GUSTAVO FERREYRA
Más cerca de una sociología literaria que del psicologismo, la última novela de Gustavo Ferreyra indaga en las oscuridades de la conciencia colectiva.
› Por Patricio Lennard
El director
Gustavo Ferreyra
Losada
417 páginas
“No se escribe con las propias neurosis”, apuntó alguna vez Gilles Deleuze, pensando que la literatura entendida como salud (como esa fabulación que salvaguarda, de sí mismo, a un escritor) metafóricamente “consiste en inventar un pueblo que falta”. Si bien Gustavo Ferreyra no posee ese gusto por fundar poblados que ostentaron Faulkner, Onetti o Saer, sí sabe explotar el don de la imaginación para conjurar esos fantasmas que todos, de alguna forma, llevamos dentro. Ferreyra escribe como si todas las neurosis pudieran serle propias; como un minucioso entomólogo de mentes en peligro. Y de eso es prueba una obra narrativa habitada por personajes atormentados, obsesivos, paranoicos, inconformistas, que se empecina en ser una dilatada indagación de la conciencia.

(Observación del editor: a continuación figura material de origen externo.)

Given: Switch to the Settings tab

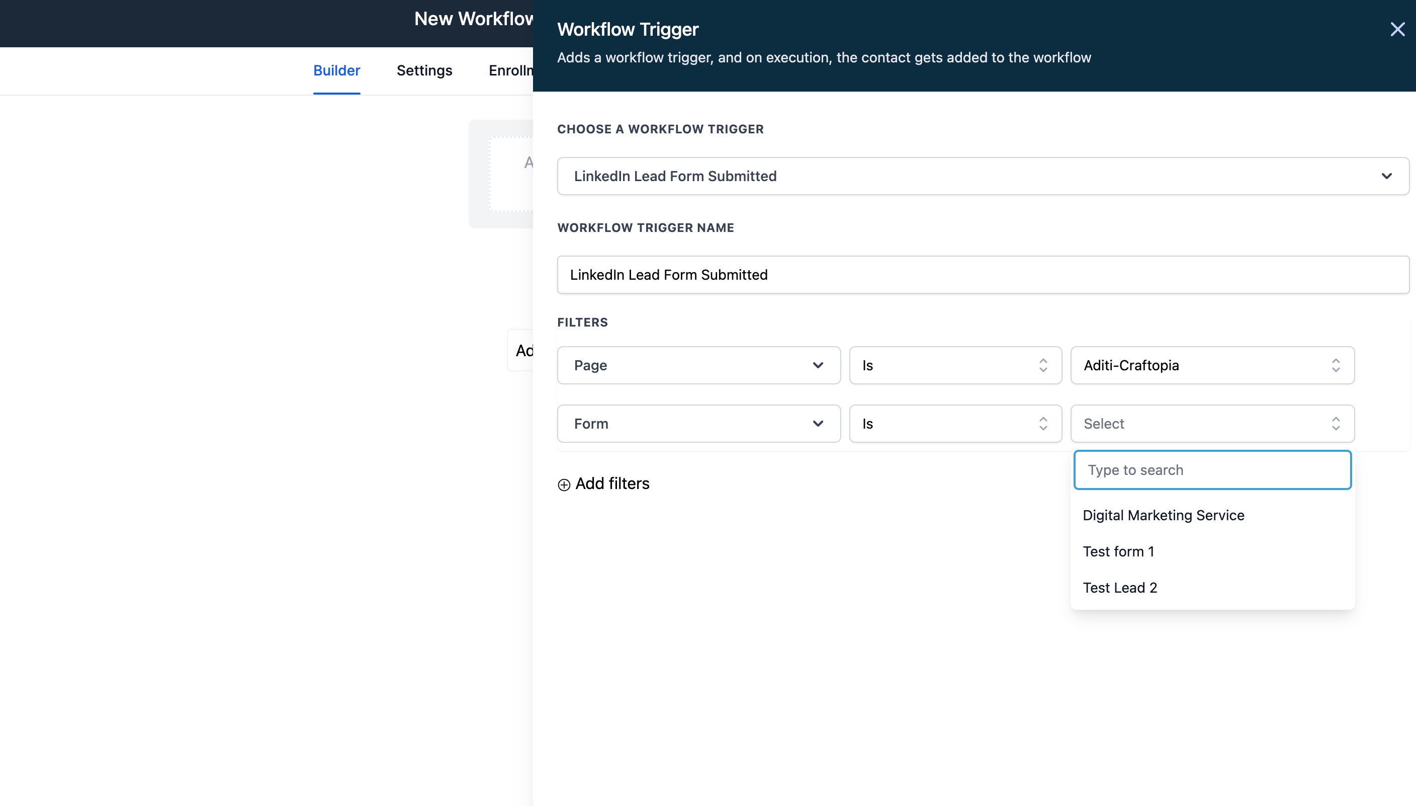Looking at the screenshot, I should coord(424,71).
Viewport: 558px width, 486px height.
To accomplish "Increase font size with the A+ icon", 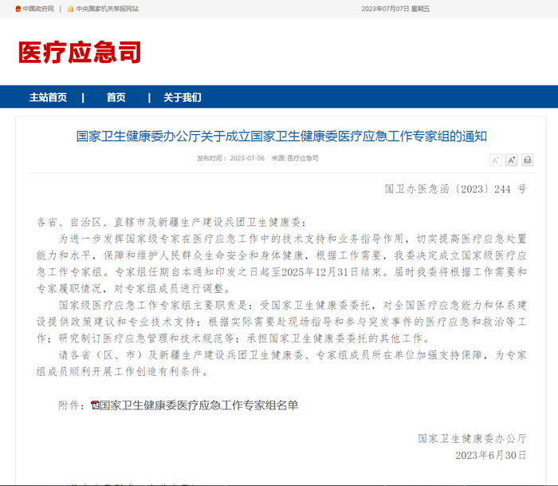I will 511,160.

No es una excepción El director, su quinta novela, la que ve la luz luego de El amparo, El desamparo, Gineceo y Vértice. Un libro en el que Ferreyra echa mano al recurso de la novela dentro de la novela para narrar cuarenta años de la vida de un director de escuela primaria –a través de sus fracasos amorosos, su tarea docente, la relación con su madre y los avatares que le produce un cáncer que le diagnostican–, así como la historia de un “incesto feliz” –que el protagonista escribe– entre un padre y su hija de catorce años. Esa novela que el director urde en secreto –y de la que no le cuenta ni siquiera a su madre (con la que convive) por temor de que lo tomen “por un degenerado”– es un sutil contrapunto, una puesta en abismo de un inconfesable deseo que lo turba: su concupiscente apetencia por las niñas. Deudor en algún sentido del Humbert Humbert de Lolita, el personaje del director –que Ferreyra hace transmigrar de Vértice, su novela anterior– tiene allí su pliegue escondido. Un pliegue que el autor escarba con pericia en una escena en la que el protagonista fantasea, apoyado en su escritorio del colegio, con ser novio de una alumna de tan sólo diez años.

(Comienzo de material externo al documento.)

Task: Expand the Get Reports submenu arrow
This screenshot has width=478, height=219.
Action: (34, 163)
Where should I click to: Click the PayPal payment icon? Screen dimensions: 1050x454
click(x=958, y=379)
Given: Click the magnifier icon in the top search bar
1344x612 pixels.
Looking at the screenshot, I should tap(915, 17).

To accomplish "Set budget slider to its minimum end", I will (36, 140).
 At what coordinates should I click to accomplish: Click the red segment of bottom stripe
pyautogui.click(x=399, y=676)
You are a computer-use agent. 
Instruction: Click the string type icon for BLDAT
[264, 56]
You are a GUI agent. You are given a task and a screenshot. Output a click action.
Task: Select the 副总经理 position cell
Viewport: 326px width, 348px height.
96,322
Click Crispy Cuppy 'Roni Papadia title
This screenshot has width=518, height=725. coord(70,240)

El director, no obstante, dista mucho de exponer un “caso clínico”. La psicología de los personajes, en la obra de Ferreyra, se desmarca de cualquier psicologismo. Así, en los monólogos fechados en distintas épocas en los que el protagonista va relatando su vida (y en donde la última dictadura, la guerra de Malvinas y la caída de De la Rúa son algunos de los momentos de la historia nacional que aparecen como simples comentarios) es posible leer también una exploración del universo sentimental masculino. En la misma línea de novelas recientes como El pasado, de Alan Pauls, o Plaza Irlanda, de Eduardo Muslip, Ferreyra construye un personaje que se debate ante las ruinas de un amor malogrado. Y si bien su arbitraria decisión de dejar a Antonia, su mujer, al cabo de quince años de matrimonio, lo convierte en un señor ansioso por sentirse otra vez adolescente, las relaciones amorosas que mantiene luego no le quitan el regusto a melancolía. Una melancolía por la que la figura de Antonia vuelve una y otra vez a sus recuerdos, y por la que –casi veinte años después de haberla abandonado sin ningún motivo– aún siente deseos de encontrársela en un cine.

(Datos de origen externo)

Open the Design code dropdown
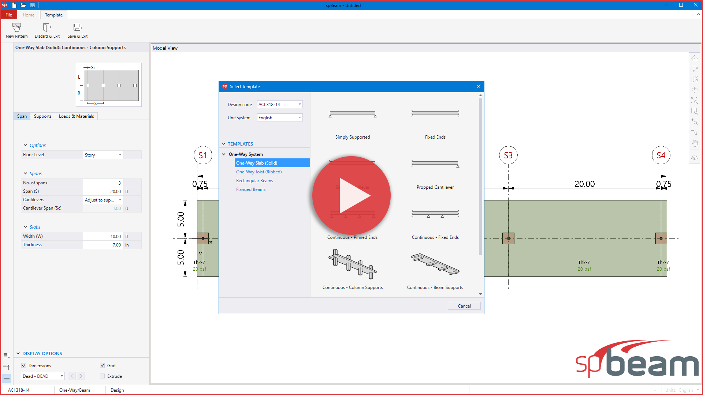 299,104
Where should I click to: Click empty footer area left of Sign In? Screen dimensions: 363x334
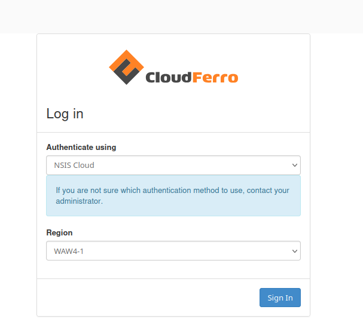coord(144,298)
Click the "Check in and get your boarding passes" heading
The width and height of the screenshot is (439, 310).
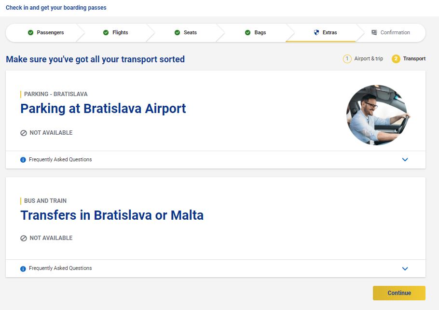[56, 8]
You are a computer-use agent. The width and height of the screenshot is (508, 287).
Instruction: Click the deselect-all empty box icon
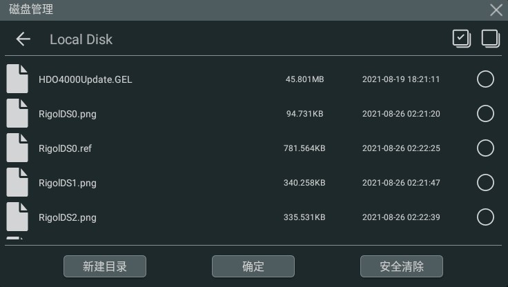click(x=491, y=39)
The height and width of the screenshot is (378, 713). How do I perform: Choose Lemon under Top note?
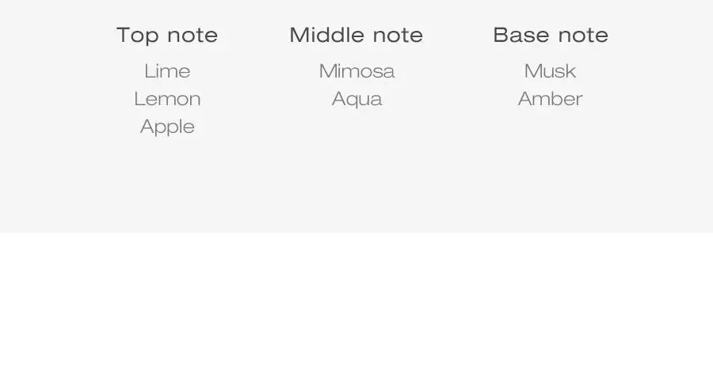167,99
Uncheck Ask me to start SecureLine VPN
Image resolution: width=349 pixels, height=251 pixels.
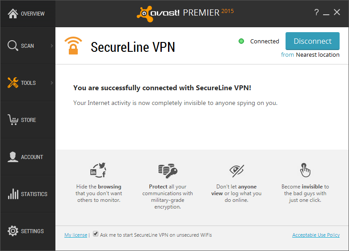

El desorden cronológico de los monólogos del personaje –que socavan la posibilidad de un presente narrativo–, y una alegoría que Ferreyra narra fragmentariamente –y en la que el futuro es una mujer enfurecida que se propone matar al pasado y al destino, personificados como dos hermanos–, hacen que El director sea también una meditación sobre el tiempo. Allí, el autor plantea la idea de que lo que jamás termina de pasar es el pasado. Como esos fantasmas de la historia y del amor que acosan al protagonista, y que él pretende exorcizar a través de la escritura, esgrimiendo el crucifijo de su diario íntimo.